悪夢の呪縛
気が付くと、俺は一面に金色の稲穂が揺れる畑の中を駆けていた。
遠くに父と母の姿が見えるのだが、どれだけ走っても一向に近付けない。
「父さん!母さん!」
叫んでも届かず、さらに距離が離される。
掻き分けても、掻き分けても、金色の稲穂はどこまでも続き、俺の行く手を阻む。
伸ばした手は空を切り、父と母が手を振っているのが見えているのに、届かない。
「そっちに行っちゃ駄目だ!」
何度も見た光景。
また俺は何もできないのか。
突如、父と母の足下の地面が裂け、そこから伸びた巨大な手甲に二人が握り潰されそうなところで、俺は悪夢から脱した。
「はぁ…はぁ…またか…」
目に映るは灰色の無機質な天井のみ。
諦めようとしたのに、まだ決別できないか。日中に両親の話を聞いたのも悪夢の引き金になったのだろう。
寝返りをうつと、大量の汗をかいていることに気付いた。ぐっしょりして気持ち悪い。
シャワー室があるか地図のページを捲り調べると、風呂場が各階層に二つずつ(男女別)あることが分かった。
起き上がり腕時計を見ると、午前二時。まだ真夜中だ。
しかしこのままでは眠れないので、やはりシャワーを浴びることにした。着替えは無いが、しばらく脱いだままで乾かせばなんとかなるだろう。
部屋を出てしばらく歩くと、あった、男用の風呂場だ。ちなみに女用の風呂場は、今歩いて来た方向の突き当たりにあるらしい。

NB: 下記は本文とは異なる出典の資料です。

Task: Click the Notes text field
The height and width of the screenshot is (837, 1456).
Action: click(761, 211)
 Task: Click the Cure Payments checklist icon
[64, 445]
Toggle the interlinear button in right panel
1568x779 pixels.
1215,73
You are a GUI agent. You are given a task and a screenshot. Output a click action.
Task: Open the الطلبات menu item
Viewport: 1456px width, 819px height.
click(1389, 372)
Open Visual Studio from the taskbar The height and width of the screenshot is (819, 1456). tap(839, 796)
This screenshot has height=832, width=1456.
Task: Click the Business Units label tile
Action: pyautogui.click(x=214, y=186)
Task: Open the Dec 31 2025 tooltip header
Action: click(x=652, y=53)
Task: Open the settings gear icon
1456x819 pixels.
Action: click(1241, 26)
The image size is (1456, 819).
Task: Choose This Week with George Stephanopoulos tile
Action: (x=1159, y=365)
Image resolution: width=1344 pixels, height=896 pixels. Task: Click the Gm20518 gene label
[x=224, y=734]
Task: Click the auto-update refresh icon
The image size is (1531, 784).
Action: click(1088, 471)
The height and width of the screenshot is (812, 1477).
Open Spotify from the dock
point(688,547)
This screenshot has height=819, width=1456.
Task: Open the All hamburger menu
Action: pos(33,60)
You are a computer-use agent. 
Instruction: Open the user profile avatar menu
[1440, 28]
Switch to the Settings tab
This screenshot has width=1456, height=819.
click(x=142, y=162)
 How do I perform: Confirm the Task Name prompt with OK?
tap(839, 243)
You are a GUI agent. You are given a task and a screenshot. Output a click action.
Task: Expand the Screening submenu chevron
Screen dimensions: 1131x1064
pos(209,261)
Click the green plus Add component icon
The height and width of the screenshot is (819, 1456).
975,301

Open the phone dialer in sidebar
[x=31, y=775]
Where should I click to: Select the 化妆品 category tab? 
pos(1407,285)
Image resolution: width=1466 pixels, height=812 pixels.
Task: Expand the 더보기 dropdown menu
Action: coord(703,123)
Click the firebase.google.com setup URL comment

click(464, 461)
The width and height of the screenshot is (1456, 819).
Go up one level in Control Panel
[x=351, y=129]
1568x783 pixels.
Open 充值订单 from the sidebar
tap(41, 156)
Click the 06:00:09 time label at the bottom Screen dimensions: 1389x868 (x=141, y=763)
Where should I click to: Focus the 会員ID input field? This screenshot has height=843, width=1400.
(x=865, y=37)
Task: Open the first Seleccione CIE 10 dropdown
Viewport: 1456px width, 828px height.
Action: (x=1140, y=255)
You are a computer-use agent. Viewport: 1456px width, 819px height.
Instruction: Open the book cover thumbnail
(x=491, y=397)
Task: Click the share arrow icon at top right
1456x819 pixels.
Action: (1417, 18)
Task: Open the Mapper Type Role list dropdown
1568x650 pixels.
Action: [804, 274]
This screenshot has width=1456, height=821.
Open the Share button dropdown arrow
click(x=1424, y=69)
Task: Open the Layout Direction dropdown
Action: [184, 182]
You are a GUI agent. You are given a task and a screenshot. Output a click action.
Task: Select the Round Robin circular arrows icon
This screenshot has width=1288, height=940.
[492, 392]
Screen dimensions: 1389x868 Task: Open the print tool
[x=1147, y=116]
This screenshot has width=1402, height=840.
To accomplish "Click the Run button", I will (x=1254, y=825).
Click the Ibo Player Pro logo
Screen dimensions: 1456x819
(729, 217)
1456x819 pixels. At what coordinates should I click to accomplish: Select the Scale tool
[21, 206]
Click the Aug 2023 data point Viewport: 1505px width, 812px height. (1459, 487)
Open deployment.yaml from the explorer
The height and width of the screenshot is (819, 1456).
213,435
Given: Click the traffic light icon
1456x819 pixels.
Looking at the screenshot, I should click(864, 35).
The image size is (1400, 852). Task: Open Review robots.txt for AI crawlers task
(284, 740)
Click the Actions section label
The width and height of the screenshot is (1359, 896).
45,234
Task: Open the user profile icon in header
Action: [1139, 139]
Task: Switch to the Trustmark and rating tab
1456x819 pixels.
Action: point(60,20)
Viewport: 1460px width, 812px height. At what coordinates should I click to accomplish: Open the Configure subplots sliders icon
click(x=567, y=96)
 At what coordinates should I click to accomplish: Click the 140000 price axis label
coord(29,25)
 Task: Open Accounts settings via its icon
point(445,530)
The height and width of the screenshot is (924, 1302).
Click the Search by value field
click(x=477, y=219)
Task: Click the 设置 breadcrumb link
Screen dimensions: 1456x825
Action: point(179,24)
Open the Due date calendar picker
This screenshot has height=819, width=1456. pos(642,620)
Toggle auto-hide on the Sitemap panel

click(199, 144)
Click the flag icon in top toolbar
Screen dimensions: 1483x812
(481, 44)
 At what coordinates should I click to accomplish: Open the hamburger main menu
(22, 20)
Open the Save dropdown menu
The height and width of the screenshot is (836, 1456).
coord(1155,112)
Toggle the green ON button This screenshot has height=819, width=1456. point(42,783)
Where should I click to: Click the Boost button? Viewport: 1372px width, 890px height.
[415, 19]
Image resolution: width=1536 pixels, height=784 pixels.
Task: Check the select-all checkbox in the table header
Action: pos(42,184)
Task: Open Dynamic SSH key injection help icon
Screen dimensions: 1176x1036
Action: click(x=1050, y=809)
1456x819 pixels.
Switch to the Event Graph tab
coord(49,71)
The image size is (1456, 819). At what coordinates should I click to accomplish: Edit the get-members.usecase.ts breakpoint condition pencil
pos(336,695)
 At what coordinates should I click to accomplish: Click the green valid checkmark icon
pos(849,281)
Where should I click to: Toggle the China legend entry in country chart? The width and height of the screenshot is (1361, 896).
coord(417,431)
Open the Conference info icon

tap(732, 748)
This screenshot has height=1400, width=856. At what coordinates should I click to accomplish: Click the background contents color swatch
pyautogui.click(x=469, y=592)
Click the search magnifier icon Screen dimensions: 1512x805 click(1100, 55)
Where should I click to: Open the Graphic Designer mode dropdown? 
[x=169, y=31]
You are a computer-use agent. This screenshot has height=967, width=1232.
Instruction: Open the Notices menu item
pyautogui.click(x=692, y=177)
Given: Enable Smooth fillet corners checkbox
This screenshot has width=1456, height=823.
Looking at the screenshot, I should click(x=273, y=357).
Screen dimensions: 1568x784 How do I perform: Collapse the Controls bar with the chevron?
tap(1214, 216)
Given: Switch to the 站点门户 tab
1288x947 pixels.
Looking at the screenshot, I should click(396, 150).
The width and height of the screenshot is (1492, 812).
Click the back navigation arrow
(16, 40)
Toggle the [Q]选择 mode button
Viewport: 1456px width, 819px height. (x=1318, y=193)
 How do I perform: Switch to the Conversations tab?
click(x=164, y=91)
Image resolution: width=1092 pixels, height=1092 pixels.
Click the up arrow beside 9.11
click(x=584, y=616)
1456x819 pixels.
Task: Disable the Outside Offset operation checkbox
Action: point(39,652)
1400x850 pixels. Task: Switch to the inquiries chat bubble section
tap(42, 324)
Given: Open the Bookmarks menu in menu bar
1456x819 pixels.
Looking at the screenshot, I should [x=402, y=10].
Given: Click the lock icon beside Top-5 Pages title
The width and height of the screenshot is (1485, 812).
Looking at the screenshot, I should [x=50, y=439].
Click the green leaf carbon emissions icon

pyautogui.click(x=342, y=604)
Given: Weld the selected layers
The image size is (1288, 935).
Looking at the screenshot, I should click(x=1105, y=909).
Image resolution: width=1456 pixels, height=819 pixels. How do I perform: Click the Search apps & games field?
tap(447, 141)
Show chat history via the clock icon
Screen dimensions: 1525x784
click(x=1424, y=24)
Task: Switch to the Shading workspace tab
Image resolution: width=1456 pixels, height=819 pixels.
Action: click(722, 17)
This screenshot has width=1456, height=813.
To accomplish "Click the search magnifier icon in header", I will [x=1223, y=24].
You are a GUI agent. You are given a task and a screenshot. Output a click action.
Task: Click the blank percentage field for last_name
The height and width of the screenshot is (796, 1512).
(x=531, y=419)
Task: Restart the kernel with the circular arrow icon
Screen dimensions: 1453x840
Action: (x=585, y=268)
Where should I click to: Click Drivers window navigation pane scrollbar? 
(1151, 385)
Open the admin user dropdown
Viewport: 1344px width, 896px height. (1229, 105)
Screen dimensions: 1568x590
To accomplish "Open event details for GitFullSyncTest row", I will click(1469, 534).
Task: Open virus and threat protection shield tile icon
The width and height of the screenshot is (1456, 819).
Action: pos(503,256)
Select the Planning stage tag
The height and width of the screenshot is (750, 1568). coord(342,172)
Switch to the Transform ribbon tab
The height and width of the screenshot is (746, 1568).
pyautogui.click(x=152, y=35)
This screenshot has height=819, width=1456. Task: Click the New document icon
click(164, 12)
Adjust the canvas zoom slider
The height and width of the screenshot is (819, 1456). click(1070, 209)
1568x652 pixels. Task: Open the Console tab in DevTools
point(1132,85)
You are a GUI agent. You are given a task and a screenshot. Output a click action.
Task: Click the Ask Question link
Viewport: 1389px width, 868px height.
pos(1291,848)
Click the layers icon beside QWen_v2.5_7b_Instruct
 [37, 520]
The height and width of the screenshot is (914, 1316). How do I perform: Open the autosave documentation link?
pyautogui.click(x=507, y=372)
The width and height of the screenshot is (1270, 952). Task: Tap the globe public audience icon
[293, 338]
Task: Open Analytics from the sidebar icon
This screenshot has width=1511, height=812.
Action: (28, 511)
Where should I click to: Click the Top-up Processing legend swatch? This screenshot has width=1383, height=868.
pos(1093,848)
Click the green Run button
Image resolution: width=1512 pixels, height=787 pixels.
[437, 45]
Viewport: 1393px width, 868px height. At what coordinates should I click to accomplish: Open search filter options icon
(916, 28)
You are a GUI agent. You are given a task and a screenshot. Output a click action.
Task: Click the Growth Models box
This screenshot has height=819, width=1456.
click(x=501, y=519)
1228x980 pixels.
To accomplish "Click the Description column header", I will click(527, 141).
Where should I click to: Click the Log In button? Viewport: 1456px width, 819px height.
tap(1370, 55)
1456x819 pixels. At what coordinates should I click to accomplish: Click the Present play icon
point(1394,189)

無駄に広い脱衣所で服を脱いで、乾かすために広げておき、棚に並んでいた共用の清潔そうなタオル片手に風呂場の磨りガラスの引き戸を引いた。
「ふぅー…っとぉあ!?」
驚きのあまり声が裏返ってしまった。
何に驚いたかって、風呂場の広さと設備の充実度もすごいが、今問題なのはそこではない。
「……何?」
何故か、男用の風呂場に見知らぬ女が一糸纏わぬ姿で立っていたのだ。
「ごっ、ごめん!」
咄嗟にタオルで下半身を隠し目を閉じて謝った。
ちらっと見えてしまったのは、銀色の流れるような長髪と、微かな白い双丘。
今日ほど湯気に感謝したことはない。危うかった。
(あれ!?俺間違った!?間違って女用の方に入っちゃったのか!?)
汗の下から冷や汗が噴き出してきた。
俺はこのまま本部長に突き出されてしまうのだろうか。ここを追い出されてしまっては、もう行き場が無い。
「いいえ、間違っていない。これは私の過失。ごめんなさい、すぐに出るわ」
しかし一人パニックに陥る俺に対し、少女(たぶん歳は同じくらいだった)は冷静に謝ってきた。
すぐ隣を通るひたひたという足音と、ふわりと流れたシャンプーの香り。
綺麗な子だったが、歓迎会にはいなかったはずだ。
とりあえず今は何故男用の風呂場にいたのかその理由を聞かねば。
「えっと、なんでここに?」
「私の部屋から女性用のお風呂まで遠かったのと、今日までこの階層にいたのは私だけだったから」
「……すまん、今日からここで世話になるアレムだ…挨拶が遅れて悪かった」
まさかあのメンバー以外に本部に残っている人がいるとは思っていなかった。
「あなたが新入りね。私はシェイラ。明日改めて挨拶させてもらうわ。それよりもあなた、早くお湯に浸かった方がいいわ」
「お言葉に甘えさせてもらうよ」
名残惜しかったが振り返って別れを言いたい気持ちを抑え、引き戸を閉めてシャワーを浴び始めた。